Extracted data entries
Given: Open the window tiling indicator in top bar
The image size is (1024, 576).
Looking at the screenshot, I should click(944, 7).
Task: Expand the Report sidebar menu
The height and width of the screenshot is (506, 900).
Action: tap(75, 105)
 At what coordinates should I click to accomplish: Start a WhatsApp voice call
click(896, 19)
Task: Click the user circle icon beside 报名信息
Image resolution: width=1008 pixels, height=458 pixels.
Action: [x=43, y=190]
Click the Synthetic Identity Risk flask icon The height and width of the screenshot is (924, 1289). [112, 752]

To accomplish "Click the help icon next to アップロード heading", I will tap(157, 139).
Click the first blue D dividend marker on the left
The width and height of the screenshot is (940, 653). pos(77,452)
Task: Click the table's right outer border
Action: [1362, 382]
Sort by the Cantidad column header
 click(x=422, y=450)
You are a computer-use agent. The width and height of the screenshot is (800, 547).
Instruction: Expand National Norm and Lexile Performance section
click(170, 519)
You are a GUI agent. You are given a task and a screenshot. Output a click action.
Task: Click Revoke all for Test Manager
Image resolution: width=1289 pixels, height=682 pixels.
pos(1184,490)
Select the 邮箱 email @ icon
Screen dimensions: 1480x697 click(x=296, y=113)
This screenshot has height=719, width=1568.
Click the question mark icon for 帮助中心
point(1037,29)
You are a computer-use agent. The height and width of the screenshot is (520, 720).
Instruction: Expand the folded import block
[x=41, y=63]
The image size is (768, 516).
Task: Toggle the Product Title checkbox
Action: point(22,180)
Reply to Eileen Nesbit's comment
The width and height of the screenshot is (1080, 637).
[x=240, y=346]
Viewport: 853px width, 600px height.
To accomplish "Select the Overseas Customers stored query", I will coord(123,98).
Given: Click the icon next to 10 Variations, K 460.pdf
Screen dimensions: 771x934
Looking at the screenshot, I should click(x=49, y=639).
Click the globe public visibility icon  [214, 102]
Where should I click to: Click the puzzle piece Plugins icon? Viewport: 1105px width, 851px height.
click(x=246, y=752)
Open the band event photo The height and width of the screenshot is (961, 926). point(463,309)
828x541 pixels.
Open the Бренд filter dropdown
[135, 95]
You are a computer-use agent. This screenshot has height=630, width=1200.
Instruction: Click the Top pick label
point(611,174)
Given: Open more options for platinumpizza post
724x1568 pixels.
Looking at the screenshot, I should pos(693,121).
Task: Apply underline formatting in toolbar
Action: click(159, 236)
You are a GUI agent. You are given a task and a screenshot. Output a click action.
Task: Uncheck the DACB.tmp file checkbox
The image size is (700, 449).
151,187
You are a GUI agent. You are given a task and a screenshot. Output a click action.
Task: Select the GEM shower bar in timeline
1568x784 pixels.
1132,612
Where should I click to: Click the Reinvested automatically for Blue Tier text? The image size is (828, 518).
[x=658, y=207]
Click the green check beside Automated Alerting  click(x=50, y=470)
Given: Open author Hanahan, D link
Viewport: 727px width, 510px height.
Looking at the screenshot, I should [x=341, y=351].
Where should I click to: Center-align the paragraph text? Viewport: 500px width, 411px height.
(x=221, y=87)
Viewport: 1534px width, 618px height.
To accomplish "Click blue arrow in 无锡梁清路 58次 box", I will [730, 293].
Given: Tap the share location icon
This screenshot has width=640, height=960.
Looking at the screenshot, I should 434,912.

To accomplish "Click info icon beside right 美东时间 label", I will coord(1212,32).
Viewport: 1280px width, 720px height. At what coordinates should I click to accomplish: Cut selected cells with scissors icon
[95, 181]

> Task brief
Every entry is to be transcribed exactly as it stands.

> Solution for this task
Given: Open the window tiling indicator in top bar
The image size is (1024, 576).
Looking at the screenshot, I should click(944, 7).
Task: Expand the Report sidebar menu
The height and width of the screenshot is (506, 900).
Action: tap(75, 105)
 At what coordinates should I click to accomplish: Start a WhatsApp voice call
click(896, 19)
Task: Click the user circle icon beside 报名信息
Image resolution: width=1008 pixels, height=458 pixels.
Action: [x=43, y=190]
Click the Synthetic Identity Risk flask icon The height and width of the screenshot is (924, 1289). [112, 752]

To accomplish "Click the help icon next to アップロード heading", I will tap(157, 139).
Click the first blue D dividend marker on the left
The width and height of the screenshot is (940, 653). pos(77,452)
Task: Click the table's right outer border
Action: [1362, 382]
Sort by the Cantidad column header
 click(x=422, y=450)
You are a computer-use agent. The width and height of the screenshot is (800, 547).
Instruction: Expand National Norm and Lexile Performance section
click(170, 519)
You are a GUI agent. You are given a task and a screenshot. Output a click action.
Task: Click Revoke all for Test Manager
Image resolution: width=1289 pixels, height=682 pixels.
pos(1184,490)
Select the 邮箱 email @ icon
Screen dimensions: 1480x697 click(x=296, y=113)
This screenshot has height=719, width=1568.
Click the question mark icon for 帮助中心
point(1037,29)
You are a computer-use agent. The height and width of the screenshot is (520, 720).
Instruction: Expand the folded import block
[x=41, y=63]
The image size is (768, 516).
Task: Toggle the Product Title checkbox
Action: point(22,180)
Reply to Eileen Nesbit's comment
The width and height of the screenshot is (1080, 637).
[x=240, y=346]
Viewport: 853px width, 600px height.
To accomplish "Select the Overseas Customers stored query", I will coord(123,98).
Given: Click the icon next to 10 Variations, K 460.pdf
Screen dimensions: 771x934
Looking at the screenshot, I should click(x=49, y=639).
Click the globe public visibility icon  [214, 102]
Where should I click to: Click the puzzle piece Plugins icon? Viewport: 1105px width, 851px height.
click(x=246, y=752)
Open the band event photo The height and width of the screenshot is (961, 926). point(463,309)
828x541 pixels.
Open the Бренд filter dropdown
[135, 95]
You are a computer-use agent. This screenshot has height=630, width=1200.
Instruction: Click the Top pick label
point(611,174)
Given: Open more options for platinumpizza post
724x1568 pixels.
Looking at the screenshot, I should pos(693,121).
Task: Apply underline formatting in toolbar
Action: click(159, 236)
You are a GUI agent. You are given a task and a screenshot. Output a click action.
Task: Uncheck the DACB.tmp file checkbox
The image size is (700, 449).
151,187
You are a GUI agent. You are given a task and a screenshot. Output a click action.
Task: Select the GEM shower bar in timeline
1568x784 pixels.
1132,612
Where should I click to: Click the Reinvested automatically for Blue Tier text? The image size is (828, 518).
[x=658, y=207]
Click the green check beside Automated Alerting  click(x=50, y=470)
Given: Open author Hanahan, D link
Viewport: 727px width, 510px height.
Looking at the screenshot, I should [x=341, y=351].
Where should I click to: Center-align the paragraph text? Viewport: 500px width, 411px height.
(x=221, y=87)
Viewport: 1534px width, 618px height.
To accomplish "Click blue arrow in 无锡梁清路 58次 box", I will [730, 293].
Given: Tap the share location icon
This screenshot has width=640, height=960.
Looking at the screenshot, I should 434,912.

To accomplish "Click info icon beside right 美东时间 label", I will coord(1212,32).
Viewport: 1280px width, 720px height. At what coordinates should I click to accomplish: Cut selected cells with scissors icon
[95, 181]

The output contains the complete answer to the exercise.